Oddly enough, The Walking Dead does tend to stumble in more direct approaches to melodrama like Dwight realizing Sherry has officially broken their cycle of compromise and regret by fleeing, as neither character has been given much emotionality or development beyond their relationship to Negan. What “Hostiles and Calamities” really needed was some sort of emotional hook; whether Dwight discovering for certain that Sherry perished in her attempt to start anew, or even Eugene handing over his killer cold medicine, and discovering Frankie and Tanya intended those doses for themselves, not Amber. The hour’s lone casualty (discounting Fat Joey, the body of whom appeared to shed much more than the mortal coil) didn’t carry near of the same emotional weight, as the burning of Dr. Carson felt like a minor riff on the ironing scenes we witnessed last year.

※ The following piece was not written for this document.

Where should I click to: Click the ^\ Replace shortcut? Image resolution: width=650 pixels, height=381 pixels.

We’ve five episodes left in Season 7; ample time for various types of stories among the different communities, given the Savior war is likely to spill over into Season 8. I don’t know if “Hostiles and Calamities” has any more to say about Dwight or the Saviors than we’ve already heard, but Eugene’s apparent defection could provide an interesting wrinkle, so long as The Walking Dead takes time to flesh out why he’d turn against Alexandria, or perhaps how Abraham’s ghost lingers over that decision.
AND ANOTHER THING …
- I presume Eugene’s defection is the “betrayal” Lennie James teased to NME recently.
- Nice button on the point, that Eugene would choose to play “Easy Street” on the stereo, and even enjoy it.

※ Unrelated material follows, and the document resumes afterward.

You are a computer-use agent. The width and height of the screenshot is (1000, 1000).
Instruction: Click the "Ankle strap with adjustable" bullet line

- I almost respect that the Sanctuary endeavored to create some sort of economy, even if I don’t fully understand it.
- Was there a point to Eugene observing the teenager shoplifting, that they forgot to circle back to?
- So far as I know, the AMC version has never been established as a high school chemistry teacher (as in the comics), though his presentation to the wives seemed very much reminiscent of one.
- Watching Eugene stand in line, it occurs to me that Walking Dead costumers could really stand to vary their clothing stores beyond the same drab shades for everyone, walkers included.
- The first onscreen iron burning was noticeably devoid of gore, just as Dr. Carson’s death in the furnace seemed not even to attempt such a gruesome effect.
- Prettttty sure Negan’s jacket would be melting that close to the fire, while we’re at it.
- Aww, Eugene gets an “Evil!” coat to accentuate the point. Complete with stuffed grembly … whatever.
The Walking Dead Season 7 will return Sunday, March 5 with “Say Yes,” airing at 9:00 P.M. on AMC.